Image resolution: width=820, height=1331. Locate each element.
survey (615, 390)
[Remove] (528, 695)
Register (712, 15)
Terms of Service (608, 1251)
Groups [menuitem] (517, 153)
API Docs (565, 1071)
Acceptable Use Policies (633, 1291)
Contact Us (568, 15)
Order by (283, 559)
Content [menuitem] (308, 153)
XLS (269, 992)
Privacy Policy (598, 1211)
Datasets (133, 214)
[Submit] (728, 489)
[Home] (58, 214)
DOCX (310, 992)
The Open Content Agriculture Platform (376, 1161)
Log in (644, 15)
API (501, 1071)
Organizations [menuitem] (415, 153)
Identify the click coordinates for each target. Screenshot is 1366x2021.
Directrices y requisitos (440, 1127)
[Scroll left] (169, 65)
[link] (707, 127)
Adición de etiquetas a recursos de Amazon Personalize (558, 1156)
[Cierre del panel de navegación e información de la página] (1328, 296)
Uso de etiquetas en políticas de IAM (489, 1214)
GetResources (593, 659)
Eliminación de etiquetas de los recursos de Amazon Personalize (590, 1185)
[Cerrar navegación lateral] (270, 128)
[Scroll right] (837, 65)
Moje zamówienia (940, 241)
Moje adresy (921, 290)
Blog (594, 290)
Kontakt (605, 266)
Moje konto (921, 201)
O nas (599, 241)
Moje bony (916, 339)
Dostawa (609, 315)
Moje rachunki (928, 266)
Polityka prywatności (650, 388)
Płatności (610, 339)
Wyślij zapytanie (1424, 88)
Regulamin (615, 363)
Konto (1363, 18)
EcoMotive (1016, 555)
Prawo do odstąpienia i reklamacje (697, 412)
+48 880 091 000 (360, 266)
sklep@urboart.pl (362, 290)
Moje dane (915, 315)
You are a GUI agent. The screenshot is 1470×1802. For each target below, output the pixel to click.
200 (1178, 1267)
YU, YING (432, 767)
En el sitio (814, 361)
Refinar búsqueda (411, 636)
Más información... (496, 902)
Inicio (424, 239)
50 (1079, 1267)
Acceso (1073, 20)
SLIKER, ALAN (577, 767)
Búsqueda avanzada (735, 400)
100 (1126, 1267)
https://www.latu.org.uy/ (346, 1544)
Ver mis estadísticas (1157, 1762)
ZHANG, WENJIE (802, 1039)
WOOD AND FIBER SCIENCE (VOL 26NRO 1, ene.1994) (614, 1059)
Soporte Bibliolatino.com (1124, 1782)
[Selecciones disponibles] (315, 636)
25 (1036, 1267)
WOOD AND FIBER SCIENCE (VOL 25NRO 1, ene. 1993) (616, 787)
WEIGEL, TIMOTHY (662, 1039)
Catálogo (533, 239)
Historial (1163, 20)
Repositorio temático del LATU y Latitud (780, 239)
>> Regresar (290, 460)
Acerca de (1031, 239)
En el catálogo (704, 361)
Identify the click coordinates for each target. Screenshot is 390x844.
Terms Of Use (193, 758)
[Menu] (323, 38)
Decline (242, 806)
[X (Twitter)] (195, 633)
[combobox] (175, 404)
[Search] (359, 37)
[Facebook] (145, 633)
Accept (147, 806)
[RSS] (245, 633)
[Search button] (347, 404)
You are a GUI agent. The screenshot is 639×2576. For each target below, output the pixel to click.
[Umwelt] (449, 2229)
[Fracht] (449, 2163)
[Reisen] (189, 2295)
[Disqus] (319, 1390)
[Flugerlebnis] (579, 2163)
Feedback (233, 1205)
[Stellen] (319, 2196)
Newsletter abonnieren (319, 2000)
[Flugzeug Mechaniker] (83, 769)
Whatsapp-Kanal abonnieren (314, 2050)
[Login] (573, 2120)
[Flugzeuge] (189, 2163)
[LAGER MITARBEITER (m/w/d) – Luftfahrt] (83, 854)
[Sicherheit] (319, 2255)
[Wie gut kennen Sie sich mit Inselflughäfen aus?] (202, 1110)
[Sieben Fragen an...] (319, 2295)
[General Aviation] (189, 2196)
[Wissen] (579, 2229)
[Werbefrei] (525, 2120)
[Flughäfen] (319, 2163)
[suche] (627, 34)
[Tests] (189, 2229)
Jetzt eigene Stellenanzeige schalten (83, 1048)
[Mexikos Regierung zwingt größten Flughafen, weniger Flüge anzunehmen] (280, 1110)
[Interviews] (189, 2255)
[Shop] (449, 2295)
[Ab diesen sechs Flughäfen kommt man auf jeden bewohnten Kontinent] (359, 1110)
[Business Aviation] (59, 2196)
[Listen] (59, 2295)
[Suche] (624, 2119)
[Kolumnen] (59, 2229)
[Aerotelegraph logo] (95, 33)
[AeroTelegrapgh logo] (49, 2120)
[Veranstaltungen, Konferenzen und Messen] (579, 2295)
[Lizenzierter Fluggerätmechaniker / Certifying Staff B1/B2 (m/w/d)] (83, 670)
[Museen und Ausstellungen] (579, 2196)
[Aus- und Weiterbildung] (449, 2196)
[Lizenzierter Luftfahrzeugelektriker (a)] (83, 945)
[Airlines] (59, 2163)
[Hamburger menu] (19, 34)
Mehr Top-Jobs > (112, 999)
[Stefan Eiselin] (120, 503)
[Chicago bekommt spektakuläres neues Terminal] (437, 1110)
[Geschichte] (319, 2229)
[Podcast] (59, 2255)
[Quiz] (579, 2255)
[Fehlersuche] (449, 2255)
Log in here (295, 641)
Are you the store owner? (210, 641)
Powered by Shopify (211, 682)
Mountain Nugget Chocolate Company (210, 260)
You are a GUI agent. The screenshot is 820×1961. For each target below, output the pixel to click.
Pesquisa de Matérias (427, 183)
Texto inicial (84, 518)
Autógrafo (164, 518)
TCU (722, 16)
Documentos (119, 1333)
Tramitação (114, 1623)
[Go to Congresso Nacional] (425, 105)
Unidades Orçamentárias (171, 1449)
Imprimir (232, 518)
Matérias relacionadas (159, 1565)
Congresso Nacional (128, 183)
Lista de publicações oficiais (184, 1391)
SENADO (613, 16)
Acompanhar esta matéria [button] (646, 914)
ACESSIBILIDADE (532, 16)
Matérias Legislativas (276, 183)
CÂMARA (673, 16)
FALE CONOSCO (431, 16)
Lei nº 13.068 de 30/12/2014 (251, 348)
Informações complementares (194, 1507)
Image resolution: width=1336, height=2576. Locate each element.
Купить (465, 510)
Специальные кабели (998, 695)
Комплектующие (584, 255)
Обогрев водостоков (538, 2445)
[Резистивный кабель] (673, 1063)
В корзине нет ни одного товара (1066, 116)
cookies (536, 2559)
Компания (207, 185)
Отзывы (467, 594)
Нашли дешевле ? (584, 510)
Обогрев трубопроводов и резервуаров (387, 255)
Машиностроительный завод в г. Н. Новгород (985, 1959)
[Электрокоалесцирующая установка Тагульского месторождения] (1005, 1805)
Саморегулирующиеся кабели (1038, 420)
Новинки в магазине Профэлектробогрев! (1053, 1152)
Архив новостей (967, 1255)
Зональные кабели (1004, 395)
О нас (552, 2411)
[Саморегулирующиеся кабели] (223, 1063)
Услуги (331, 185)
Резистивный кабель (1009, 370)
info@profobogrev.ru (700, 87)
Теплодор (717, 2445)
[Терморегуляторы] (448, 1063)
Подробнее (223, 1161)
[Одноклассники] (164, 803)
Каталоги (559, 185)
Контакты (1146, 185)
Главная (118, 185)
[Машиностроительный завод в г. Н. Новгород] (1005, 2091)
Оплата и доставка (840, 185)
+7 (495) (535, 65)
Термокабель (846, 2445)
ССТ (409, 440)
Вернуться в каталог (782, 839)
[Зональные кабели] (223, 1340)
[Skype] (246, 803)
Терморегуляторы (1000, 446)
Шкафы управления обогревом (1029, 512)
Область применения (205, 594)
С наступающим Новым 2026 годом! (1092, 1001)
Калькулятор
---*---
→ **TASK INSTRUCTIONS**:
I would like you to report every line in the listing above that contains "menuitem".

→ **TASK RESPONSE**:
Groups [menuitem] (517, 153)
Content [menuitem] (308, 153)
Organizations [menuitem] (415, 153)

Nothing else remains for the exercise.